Route Mapping

This article is intended for advanced users and our partners as it requires advanced web development or Salesforce admin or programming knowledge. While the functionality is part of StoreConnect, we do not provide end user assistance to implement it beyond our help documentation. If you need help or are unsure on how to do this, you can hire one of our StoreConnect partners.

Route mappings allow you to create permanent (301) and temporary (302) redirects as well as a special ‘rewrite’ which renders the existing content without any redirect. Any of these will take a visitor who lands on an old URL to the new URL so they arrive where they intended.

A permanent route mapping (301) is automatically created when a slug or path is changed for any of these records:
Product
Product Category
Page
Article
Article Category

Video on how permanent route mapping (301) works, see how route mapping is created after changing a slug on a product and how it redirects a visitor from the old URL to the new URL:

A route mapping record can be deleted if the redirect is no longer required. Your route mapping records can be found in the StoreConnect Config app.

A slug must be unique for each product. A path must be unique for each store, meaning a page can share a path with another page as long as they each belong to different stores.
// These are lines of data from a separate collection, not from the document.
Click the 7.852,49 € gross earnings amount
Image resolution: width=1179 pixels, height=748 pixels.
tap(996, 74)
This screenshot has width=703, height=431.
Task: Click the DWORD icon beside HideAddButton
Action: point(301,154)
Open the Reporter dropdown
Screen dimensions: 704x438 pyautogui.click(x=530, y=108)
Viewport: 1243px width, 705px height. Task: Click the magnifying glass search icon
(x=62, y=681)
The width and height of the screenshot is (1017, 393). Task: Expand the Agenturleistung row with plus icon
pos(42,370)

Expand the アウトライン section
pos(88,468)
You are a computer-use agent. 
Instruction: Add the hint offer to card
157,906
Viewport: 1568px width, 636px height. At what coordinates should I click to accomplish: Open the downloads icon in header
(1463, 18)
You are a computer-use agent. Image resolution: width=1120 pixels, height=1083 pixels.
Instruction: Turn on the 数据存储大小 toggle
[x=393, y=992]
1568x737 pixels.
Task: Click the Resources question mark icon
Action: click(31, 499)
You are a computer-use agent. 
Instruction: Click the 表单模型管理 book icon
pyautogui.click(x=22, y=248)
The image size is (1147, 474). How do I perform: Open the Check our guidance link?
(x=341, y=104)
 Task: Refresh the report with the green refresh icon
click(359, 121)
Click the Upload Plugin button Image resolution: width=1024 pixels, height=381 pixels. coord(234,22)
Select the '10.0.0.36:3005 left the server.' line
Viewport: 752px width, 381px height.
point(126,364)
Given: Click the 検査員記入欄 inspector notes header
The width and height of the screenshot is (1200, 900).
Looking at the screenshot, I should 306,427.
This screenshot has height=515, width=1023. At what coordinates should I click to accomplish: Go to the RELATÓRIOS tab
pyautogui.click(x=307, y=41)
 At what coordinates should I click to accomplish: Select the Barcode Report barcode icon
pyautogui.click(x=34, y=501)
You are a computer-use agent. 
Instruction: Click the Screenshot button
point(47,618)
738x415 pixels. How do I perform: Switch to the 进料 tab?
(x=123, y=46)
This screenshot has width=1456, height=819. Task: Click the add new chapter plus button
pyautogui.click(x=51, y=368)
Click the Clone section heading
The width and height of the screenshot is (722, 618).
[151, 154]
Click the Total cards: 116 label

It can occur sometimes where you try to create a new record and you get an error saying the slug or path must be unique. After checking, you find there is no other record with the same path. What likely happened is that a record did once have that same path, was given a new path (route mapping is created) and later the record’s path was changed again or the record was deleted. Check the Route Mapping records for a reference to the path you want to use and delete it to free up the path for use.

Routing from One Domain to Another

Your DNS provider may allow you to configure a redirect from your domain to another domain. If this is the case you can do that by entering the URL for the domain you are redirecting to. When doing this you could optionally add a UTM Tracking code to the end of the URL. Anyone coming from that domain who makes a purchase, the UTM code will be attached to their order, making you aware of what domain they went to to arrive at your store.

If you are unable to achieve this with your DNS host, there is another way to achieve this using StoreConnect.

Create a store that runs on the domain you want to route from. This store needs a little bit of configuration:

Anyone who arrives on that site will trigger the redirect that lives in the sites head and arrive at the intended destination. If you include UTM tracking in the URL, any orders placed will contain the UTM code, showing you that they arrived at your store via the other domain.

Migrating to StoreConnect

If migrating an existing site into StoreConnect, you will want to ensure any search engines and external links send traffic to your new site. To make sure this occurs, create your own Route Mapping records to redirect from the old URL to the current URL. This works when your new site is on the same domain as the old as you use relative paths for the redirects. These can also be bulk uploaded using a tool like dataloader.io.

A product by default has /products/ before its specified slug to create its relative path. This can be changed by editing the Product2 URL Path setting in your orgs Custom Metadata Types setting from Setup.